**ASSIGNED TASK A:**
In the brachytherapy excerpt, answer each question:
(i) How many cervical plans are in the dataset?
(ii) Which value of λ did the ablation identify as optimal?
(iii) What is the overall average time, in seconds, for D2T2?
**ASSIGNED TASK B:** Reproduce the brachytherapy excerpt from "Direct dwell time" up to and including "synthetic data volume.".

**PAGE EXCERPT:**
---*---

The primary loss is voxel-wise MSE \(L_2(R,\hat R)\) plus the weighted Gamma proxy loss \(L_\Gamma\), with \(\tau\) frozen. Data is split 70/15/15 by patient. Ablation identified \(\lambda=0.05\) as optimal. Notably, direct supervision on dwell times (L2(Dwell)) was excluded from the final loss due to the ambiguity of dwell times hindering training.

Key Experimental Results¶

The dataset comprises ~5,000 clinical plans, including cervical (2002), breast (483), endometrial (1171), vaginal (252), and other (1081) cases. This is the first "site-agnostic" model for brachytherapy.

Main Results¶

Compared against the SOTA "Optimization-based" method (OPT: dose prediction followed by post-optimization), implemented with an equivalent DiT backbone.

Site	Model	Dose MAE (%)↓	Dwell Time MAE (s)↓	Avg Time (s)↓
Breast	OPT	5.45	8.84	49.12
Breast	D2T2	4.31	7.25	0.12
Cervical	OPT	3.70	13.00	25.87
Cervical	D2T2	3.12	7.56	0.10
Endometrial	OPT	4.50	13.07	25.17
Endometrial	D2T2	3.42	8.72	0.10
Other	OPT	5.09	10.52	50.57
Other	D2T2	3.75	6.57	0.11
Overall	OPT	4.41	11.79	35.07
Overall	D2T2	3.54	7.41	0.10

Ours outperforms OPT across all sites. The overall dose MAE dropped from 4.41% to 3.54%, dwell time MAE from 11.79s to 7.41s, and inference time was reduced from ~35s to 0.1s (hundreds of times faster). The gain is most prominent in "Other" sites with sparse data, indicating the regularization benefits of the physical constraint.

Ablation Study¶

Loss Combination (Table 2, unweighted sum):

L2(Dose)	L2(Dwell)	L_Γ	Dose MAE (%)↓	Dwell Time MAE (s)↓
✓			3.68	7.41
	✓		4.34	7.66
		✓	3.64	7.76
✓		✓	4.67	7.49
✓	✓		3.69	7.85

Gamma loss alone provides the best Dose MAE (3.64). Direct L2(Dwell) supervision performed poorly due to dwell time "multi-solution" ambiguity.

Weight \(\lambda\) Ablation (Table 3):

\(\lambda\)	Dose MAE (%)↓	Dwell Time MAE (s)↓
0.05	3.54	7.41
1	3.69	7.85
10	3.63	7.70

Key Findings¶

Physical realizability constraints act as implicit regularization, particularly effective when data is sparse.
Direct dwell time supervision is detrimental due to the ambiguity of dwell time solutions.
The Gamma proxy network \(\tau\) scales effectively with synthetic data volume.

---*---

**SOURCE DATA:**
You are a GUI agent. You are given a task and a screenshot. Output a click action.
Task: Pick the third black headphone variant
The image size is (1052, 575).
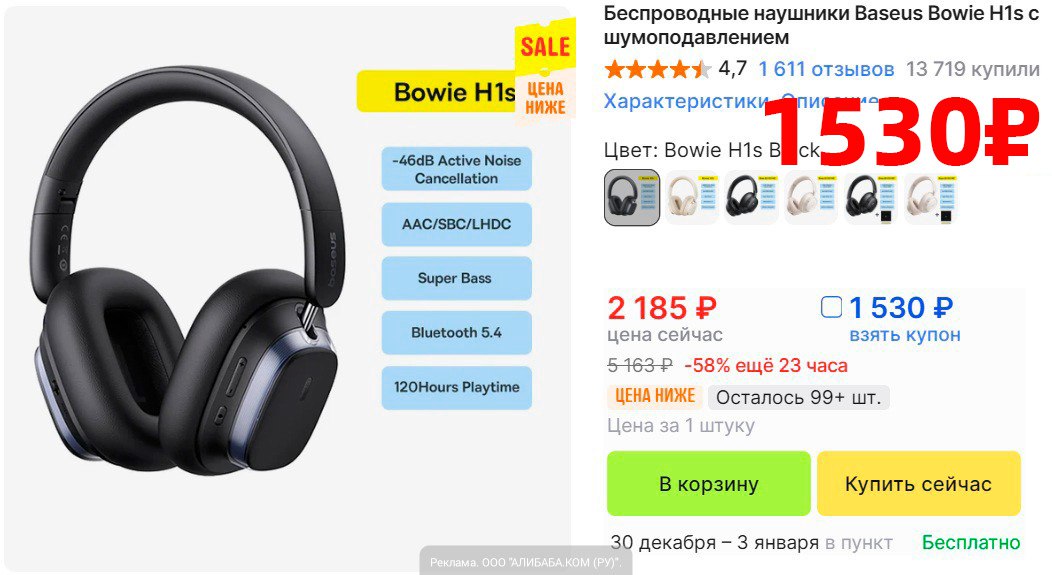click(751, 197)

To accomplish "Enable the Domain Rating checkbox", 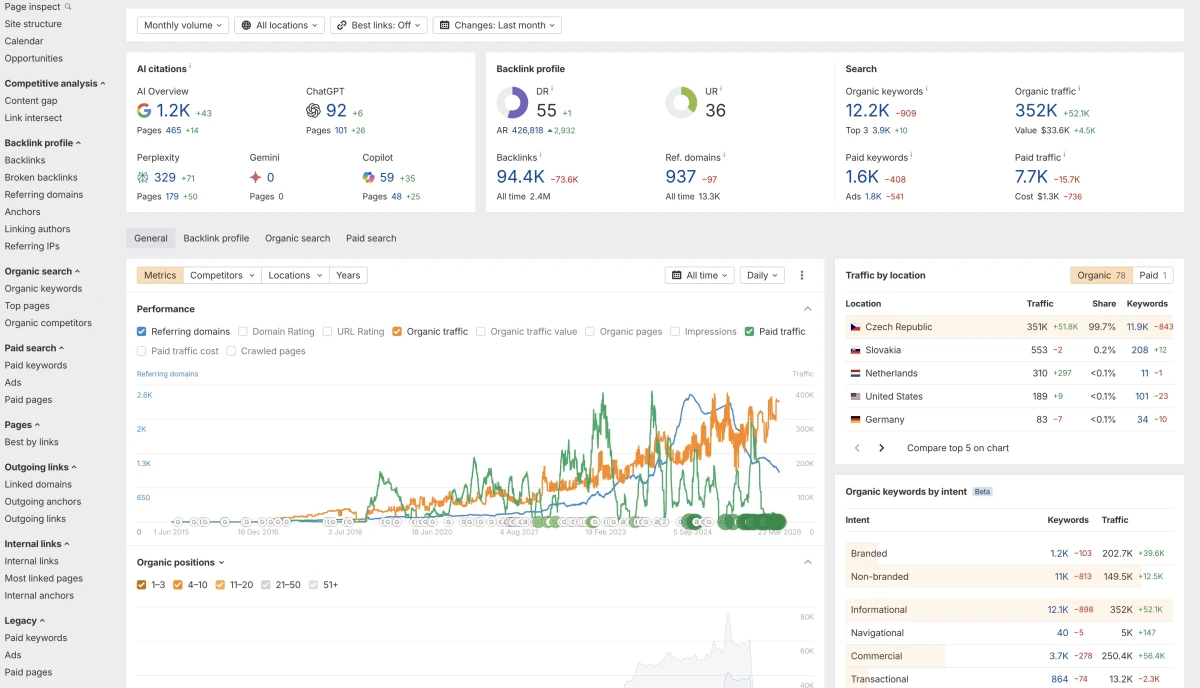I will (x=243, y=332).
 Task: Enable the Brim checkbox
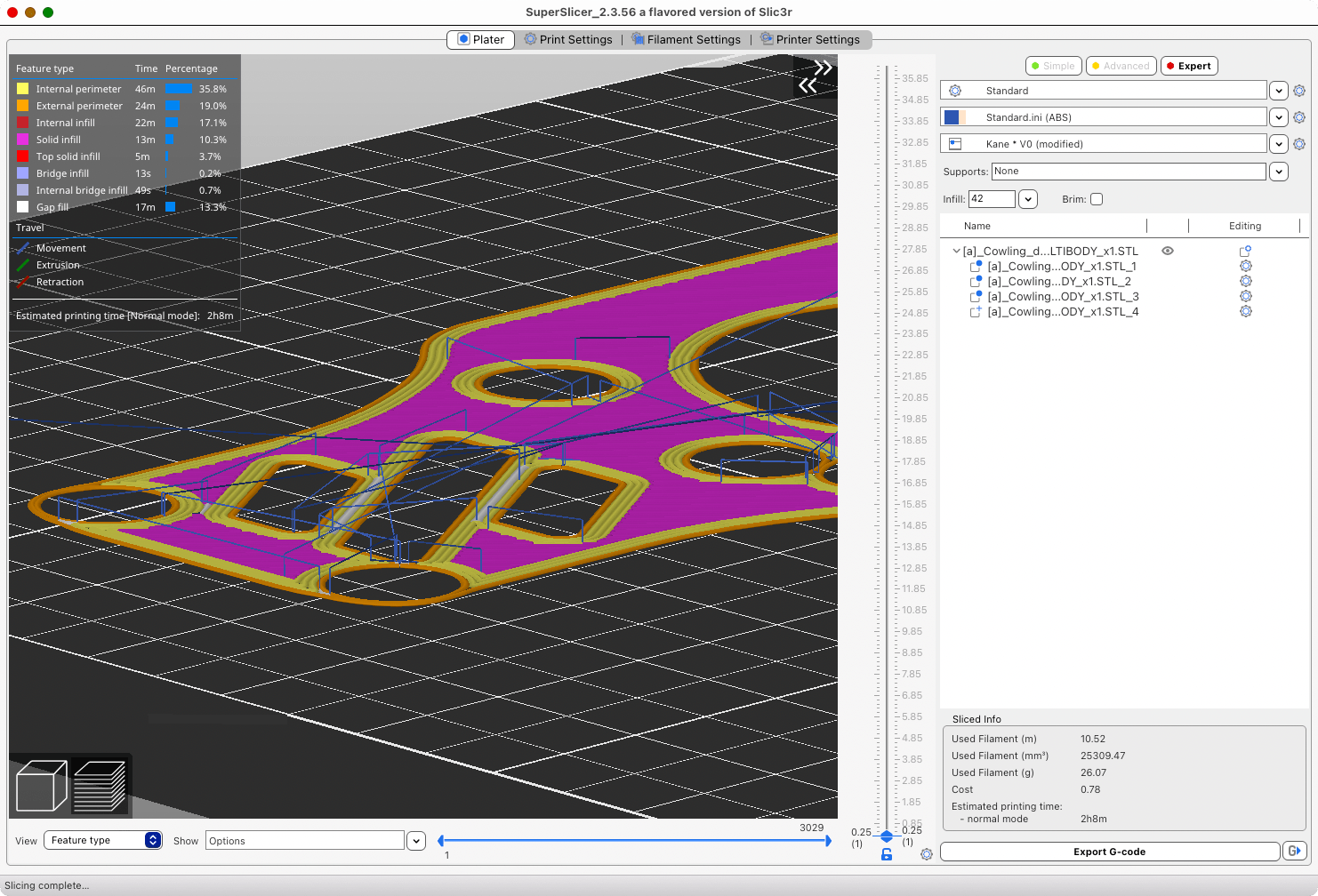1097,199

---*---

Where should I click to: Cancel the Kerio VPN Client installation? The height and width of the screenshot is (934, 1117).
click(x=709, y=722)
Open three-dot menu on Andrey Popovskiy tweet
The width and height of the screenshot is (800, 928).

---*---

**OUTPUT A:**
(i) 2002
(ii) 0.05
(iii) 0.10

**OUTPUT B:**
Direct dwell time supervision is detrimental due to the ambiguity of dwell time solutions.
The Gamma proxy network \(\tau\) scales effectively with synthetic data volume.